Assigned task: Each line in the records below, from the one that contains "julkinen kaupanvahvistaja (280, 1346)" to the one that contains "利用規約 (311, 2473)", should be reproduced exactly, the first and last included.

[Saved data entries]
--- START ---
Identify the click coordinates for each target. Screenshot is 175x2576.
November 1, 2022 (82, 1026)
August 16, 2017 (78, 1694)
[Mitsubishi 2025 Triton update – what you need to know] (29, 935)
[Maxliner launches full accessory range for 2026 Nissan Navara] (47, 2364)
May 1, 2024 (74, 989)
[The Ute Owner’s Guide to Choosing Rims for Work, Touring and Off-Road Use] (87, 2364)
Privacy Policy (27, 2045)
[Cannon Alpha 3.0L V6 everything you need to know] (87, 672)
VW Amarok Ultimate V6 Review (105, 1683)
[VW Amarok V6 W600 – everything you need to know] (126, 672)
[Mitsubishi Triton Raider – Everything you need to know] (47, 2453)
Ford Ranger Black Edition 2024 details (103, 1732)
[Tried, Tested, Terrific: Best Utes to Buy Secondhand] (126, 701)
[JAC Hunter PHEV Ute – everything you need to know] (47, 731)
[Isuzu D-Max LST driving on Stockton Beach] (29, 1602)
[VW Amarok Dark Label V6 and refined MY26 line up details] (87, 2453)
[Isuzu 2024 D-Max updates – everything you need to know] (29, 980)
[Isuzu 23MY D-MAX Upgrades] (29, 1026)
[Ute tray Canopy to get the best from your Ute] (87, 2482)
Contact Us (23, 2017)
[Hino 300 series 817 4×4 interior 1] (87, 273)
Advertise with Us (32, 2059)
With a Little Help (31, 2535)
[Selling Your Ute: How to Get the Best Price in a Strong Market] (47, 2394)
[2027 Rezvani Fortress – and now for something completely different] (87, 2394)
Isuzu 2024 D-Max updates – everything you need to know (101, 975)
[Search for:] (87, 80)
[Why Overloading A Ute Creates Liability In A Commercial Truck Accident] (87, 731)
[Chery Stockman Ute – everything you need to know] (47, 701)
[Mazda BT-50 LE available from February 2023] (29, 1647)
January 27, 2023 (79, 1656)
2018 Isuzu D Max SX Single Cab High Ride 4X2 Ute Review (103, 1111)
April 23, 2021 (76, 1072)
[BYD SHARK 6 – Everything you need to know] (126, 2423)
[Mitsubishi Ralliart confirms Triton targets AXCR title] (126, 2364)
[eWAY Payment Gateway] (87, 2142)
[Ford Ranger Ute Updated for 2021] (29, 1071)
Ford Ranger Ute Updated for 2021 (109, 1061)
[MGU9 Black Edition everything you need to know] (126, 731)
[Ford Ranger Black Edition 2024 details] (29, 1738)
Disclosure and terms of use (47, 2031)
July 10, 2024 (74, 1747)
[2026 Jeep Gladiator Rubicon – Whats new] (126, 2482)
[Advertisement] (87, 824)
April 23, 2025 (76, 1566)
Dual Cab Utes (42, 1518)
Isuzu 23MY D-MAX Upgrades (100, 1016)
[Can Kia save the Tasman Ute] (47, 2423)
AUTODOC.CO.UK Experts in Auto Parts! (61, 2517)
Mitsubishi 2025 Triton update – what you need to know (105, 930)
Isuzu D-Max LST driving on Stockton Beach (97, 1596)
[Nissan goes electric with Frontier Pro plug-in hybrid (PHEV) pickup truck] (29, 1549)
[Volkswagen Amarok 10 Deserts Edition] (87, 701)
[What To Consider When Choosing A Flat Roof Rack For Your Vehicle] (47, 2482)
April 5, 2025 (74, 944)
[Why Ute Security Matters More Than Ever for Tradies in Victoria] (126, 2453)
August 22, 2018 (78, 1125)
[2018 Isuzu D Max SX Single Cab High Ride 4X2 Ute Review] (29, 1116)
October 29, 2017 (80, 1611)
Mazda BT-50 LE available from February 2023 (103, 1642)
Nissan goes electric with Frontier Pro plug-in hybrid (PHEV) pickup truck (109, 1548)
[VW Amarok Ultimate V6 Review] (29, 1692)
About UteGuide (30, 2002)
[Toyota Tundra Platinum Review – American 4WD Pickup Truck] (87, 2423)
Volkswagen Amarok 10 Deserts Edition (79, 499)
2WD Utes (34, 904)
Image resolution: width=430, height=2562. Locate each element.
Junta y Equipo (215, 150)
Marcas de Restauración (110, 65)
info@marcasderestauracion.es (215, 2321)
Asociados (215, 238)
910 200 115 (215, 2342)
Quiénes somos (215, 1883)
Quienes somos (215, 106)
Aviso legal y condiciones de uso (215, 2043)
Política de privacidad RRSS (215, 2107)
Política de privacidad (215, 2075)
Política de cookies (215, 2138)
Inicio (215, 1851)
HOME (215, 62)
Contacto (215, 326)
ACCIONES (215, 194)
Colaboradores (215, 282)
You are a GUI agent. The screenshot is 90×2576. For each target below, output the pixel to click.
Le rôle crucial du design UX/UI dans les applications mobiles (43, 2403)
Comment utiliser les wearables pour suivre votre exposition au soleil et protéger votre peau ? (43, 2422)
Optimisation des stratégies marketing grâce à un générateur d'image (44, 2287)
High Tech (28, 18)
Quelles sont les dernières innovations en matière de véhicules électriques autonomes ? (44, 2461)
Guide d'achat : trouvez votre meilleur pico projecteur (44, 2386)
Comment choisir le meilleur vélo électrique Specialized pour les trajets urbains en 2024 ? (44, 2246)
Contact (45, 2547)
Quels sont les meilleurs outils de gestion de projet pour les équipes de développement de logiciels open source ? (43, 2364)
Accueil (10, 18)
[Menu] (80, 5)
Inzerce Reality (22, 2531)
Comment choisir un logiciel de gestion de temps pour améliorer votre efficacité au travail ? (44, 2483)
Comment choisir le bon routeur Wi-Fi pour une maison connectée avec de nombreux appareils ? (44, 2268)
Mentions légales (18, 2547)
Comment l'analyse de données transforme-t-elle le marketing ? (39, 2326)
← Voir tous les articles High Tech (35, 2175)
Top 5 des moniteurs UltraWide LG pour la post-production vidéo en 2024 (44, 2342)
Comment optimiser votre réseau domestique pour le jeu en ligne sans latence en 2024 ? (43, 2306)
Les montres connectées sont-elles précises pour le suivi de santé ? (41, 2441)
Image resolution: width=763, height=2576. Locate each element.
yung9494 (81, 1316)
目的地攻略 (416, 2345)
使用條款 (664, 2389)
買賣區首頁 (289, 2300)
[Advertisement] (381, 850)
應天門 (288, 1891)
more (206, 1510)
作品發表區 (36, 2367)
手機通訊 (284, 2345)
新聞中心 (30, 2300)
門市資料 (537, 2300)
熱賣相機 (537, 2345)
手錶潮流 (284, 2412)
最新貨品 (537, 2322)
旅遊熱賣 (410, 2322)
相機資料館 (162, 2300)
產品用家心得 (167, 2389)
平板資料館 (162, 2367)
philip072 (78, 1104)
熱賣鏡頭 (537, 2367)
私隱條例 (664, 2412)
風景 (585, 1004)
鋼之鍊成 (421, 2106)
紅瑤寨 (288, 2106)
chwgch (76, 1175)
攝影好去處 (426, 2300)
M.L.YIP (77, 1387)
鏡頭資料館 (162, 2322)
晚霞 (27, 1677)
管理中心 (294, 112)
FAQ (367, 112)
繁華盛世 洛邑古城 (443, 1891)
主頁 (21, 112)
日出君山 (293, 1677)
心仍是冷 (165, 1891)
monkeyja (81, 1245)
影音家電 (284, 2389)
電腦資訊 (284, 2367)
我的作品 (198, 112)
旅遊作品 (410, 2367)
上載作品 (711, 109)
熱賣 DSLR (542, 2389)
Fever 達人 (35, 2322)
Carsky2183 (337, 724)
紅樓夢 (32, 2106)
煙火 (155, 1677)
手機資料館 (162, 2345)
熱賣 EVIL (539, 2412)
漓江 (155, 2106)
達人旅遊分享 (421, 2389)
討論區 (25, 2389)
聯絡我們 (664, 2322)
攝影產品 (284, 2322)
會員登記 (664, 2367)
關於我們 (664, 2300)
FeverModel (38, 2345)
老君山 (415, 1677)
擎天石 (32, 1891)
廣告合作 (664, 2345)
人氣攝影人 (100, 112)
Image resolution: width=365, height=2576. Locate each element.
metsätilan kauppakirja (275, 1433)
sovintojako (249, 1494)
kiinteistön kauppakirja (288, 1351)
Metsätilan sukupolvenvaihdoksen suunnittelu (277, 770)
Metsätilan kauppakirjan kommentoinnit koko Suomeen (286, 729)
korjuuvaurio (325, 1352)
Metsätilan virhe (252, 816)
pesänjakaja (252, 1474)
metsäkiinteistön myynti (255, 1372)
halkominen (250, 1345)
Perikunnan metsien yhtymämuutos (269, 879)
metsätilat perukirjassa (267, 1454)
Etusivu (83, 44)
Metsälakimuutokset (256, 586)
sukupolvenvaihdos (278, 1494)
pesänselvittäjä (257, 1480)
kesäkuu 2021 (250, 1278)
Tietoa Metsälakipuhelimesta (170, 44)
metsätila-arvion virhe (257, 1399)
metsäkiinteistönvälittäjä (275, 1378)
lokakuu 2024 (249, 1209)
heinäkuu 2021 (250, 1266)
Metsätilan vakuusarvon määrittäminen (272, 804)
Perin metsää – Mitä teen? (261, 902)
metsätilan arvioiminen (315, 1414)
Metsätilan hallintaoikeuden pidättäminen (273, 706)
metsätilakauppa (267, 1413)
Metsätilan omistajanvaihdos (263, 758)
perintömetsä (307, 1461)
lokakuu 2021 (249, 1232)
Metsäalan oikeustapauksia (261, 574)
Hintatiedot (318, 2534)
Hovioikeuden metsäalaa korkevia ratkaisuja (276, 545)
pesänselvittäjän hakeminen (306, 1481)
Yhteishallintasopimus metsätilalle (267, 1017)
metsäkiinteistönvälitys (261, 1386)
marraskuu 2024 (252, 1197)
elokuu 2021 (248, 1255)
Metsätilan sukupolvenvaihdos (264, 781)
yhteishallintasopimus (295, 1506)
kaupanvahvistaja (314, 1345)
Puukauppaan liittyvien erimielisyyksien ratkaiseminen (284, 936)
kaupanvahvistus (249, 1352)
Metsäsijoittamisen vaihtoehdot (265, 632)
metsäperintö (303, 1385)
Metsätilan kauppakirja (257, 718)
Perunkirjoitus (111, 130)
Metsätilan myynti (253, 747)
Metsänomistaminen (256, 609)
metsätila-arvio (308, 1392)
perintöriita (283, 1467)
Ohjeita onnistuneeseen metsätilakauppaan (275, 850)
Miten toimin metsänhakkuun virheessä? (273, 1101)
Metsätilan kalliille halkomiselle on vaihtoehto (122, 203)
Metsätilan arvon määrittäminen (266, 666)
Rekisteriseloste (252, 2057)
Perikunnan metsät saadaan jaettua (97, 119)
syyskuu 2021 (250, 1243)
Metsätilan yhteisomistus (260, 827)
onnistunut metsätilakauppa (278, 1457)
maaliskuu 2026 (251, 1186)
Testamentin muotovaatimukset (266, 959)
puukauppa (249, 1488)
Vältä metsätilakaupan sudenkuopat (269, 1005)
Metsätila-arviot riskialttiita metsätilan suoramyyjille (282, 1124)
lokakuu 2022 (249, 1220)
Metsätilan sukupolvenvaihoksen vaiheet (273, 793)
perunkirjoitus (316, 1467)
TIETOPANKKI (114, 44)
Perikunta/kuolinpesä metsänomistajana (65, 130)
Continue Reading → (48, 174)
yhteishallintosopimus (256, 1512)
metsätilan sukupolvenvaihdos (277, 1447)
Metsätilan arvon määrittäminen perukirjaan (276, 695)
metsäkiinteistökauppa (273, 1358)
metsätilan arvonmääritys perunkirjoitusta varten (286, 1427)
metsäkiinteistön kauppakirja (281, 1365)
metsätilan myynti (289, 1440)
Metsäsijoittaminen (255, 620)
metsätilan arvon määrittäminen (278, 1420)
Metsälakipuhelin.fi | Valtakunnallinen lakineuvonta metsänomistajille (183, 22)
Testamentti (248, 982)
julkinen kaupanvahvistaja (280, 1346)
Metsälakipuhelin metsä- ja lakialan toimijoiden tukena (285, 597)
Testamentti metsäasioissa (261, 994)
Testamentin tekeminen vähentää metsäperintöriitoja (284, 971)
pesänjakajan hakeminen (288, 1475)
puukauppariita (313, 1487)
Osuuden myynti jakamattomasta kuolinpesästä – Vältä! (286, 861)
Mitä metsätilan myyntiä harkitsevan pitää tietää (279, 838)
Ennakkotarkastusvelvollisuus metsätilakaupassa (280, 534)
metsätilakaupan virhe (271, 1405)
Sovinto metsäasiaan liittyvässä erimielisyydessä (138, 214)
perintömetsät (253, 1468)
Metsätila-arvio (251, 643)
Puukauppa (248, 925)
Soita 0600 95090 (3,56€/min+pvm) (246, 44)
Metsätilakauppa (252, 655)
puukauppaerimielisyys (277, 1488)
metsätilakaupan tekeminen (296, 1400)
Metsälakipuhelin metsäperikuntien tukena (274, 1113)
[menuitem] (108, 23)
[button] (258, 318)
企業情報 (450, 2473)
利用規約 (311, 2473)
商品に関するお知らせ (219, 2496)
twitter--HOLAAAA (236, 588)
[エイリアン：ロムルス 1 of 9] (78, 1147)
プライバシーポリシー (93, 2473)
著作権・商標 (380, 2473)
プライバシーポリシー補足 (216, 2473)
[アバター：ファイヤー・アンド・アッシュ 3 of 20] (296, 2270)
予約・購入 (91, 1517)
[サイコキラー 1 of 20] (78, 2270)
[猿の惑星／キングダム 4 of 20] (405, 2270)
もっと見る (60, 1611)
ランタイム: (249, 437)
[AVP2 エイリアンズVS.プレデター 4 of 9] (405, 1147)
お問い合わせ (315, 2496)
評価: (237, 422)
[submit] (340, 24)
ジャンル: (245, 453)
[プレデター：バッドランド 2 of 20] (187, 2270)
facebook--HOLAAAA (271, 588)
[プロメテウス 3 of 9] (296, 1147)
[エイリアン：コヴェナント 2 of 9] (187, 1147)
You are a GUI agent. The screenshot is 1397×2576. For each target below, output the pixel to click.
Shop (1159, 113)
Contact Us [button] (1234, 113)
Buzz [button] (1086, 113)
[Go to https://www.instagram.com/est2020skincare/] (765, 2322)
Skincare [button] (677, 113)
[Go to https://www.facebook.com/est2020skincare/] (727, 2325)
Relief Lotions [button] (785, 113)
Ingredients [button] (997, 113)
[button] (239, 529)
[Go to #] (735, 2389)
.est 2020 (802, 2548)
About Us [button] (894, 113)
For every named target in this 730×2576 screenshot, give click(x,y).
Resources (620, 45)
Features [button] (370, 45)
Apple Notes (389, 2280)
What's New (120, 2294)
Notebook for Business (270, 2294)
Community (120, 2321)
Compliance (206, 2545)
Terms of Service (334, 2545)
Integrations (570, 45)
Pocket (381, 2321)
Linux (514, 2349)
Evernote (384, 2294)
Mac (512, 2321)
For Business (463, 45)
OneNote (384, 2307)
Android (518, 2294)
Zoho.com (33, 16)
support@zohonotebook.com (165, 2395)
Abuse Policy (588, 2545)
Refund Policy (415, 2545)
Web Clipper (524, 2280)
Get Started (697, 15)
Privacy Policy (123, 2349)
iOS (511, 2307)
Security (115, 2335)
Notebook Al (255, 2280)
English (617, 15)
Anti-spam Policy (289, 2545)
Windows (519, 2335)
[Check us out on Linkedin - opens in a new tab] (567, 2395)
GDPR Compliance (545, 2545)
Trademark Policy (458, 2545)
--- END ---
Response below:
julkinen kaupanvahvistaja (280, 1346)
Metsälakipuhelin metsä- ja lakialan toimijoiden tukena (285, 597)
Testamentti metsäasioissa (261, 994)
Testamentin tekeminen vähentää metsäperintöriitoja (284, 971)
pesänjakajan hakeminen (288, 1475)
puukauppariita (313, 1487)
Osuuden myynti jakamattomasta kuolinpesästä – Vältä! (286, 861)
Mitä metsätilan myyntiä harkitsevan pitää tietää (279, 838)
Ennakkotarkastusvelvollisuus metsätilakaupassa (280, 534)
metsätilakaupan virhe (271, 1405)
Sovinto metsäasiaan liittyvässä erimielisyydessä (138, 214)
perintömetsät (253, 1468)
Metsätila-arvio (251, 643)
Puukauppa (248, 925)
Soita 0600 95090 (3,56€/min+pvm) (246, 44)
Metsätilakauppa (252, 655)
puukauppaerimielisyys (277, 1488)
metsätilakaupan tekeminen (296, 1400)
Metsälakipuhelin metsäperikuntien tukena (274, 1113)
[menuitem] (108, 23)
[button] (258, 318)
企業情報 (450, 2473)
利用規約 (311, 2473)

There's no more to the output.